--- Required work ---
Set down exactly the lines below between the line holding "You are a GUI" and the line holding "Task: Click the 39€ amount in top banner", inclusive; no other line belongs in the answer.

--- Data shown ---
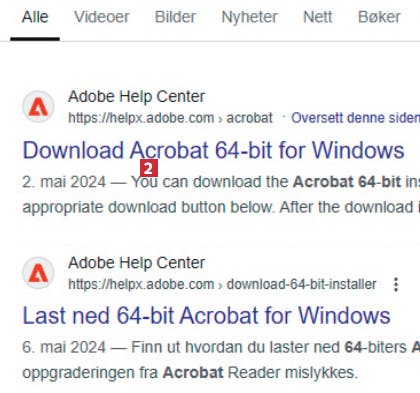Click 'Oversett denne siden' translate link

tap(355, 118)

* * *

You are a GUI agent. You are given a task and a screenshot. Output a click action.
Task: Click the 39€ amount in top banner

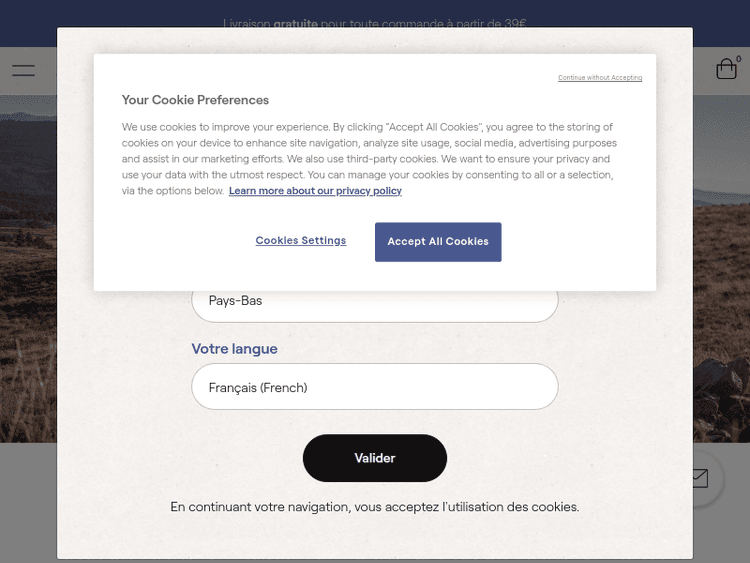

==

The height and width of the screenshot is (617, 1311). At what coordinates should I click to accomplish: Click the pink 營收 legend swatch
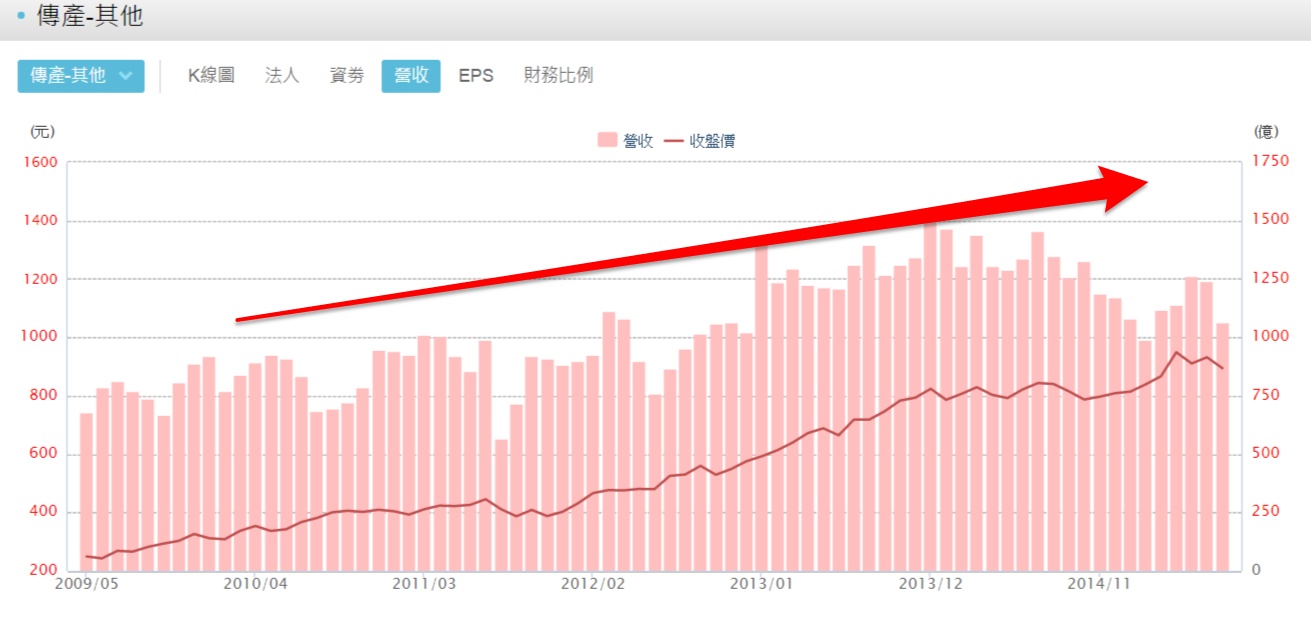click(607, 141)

--- Answer to this exercise ---
You are a GUI agent. You are given a task and a screenshot. Output a click action.
Task: Click the 39€ amount in top banner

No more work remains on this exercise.